Fernando Collor, que sofreu impeachment, explicou que o requerimento do petista está tentando “fatiar um ditame legal quando a Constituição juntou a perda do mandato com a inabilitação”.

Encaminhamentos

Kátia Abreu (PMDB-TO) foi a primeira a discursar contra a perda dos direitos políticos de Dilma. Em seguida, o senador Aloysio Nunes (PSDB-SP) discursou a favor da perda do direito de exercer função público. O senador Capiberibe (PSB-AP) adotou um tom conciliador. “Não basta derrotar? Tem que esmagar?”, perguntou.

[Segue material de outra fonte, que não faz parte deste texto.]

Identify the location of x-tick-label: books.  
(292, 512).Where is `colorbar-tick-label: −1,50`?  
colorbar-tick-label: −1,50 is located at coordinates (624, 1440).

Jorge Viana (PT-AC) fez comparação com a morte de Tiradentes e disse que a votação em duas fases está prevista na Lei do Impeachment. Cássio Cunha Lima (PSDB-PB) disse que as duas votações aconteceram por haver “mais um acordo entre Dilma e Cunha”, pois “o resultado dessa cassação terá repercussão na votação de Cunha”. O ex-presidente da Câmara dos Deputados Eduardo Cunha definirá seu futuro no próximo dia 12. Por fim, Aécio Neves (PSDB-MG) declarou: “Venceu a democracia, venceu a Constituição, venceu o Brasil”.

Após os encaminhamentos, a votação foi feita. Dilma recebeu 42 votos a favor de seu direito de exercer função pública.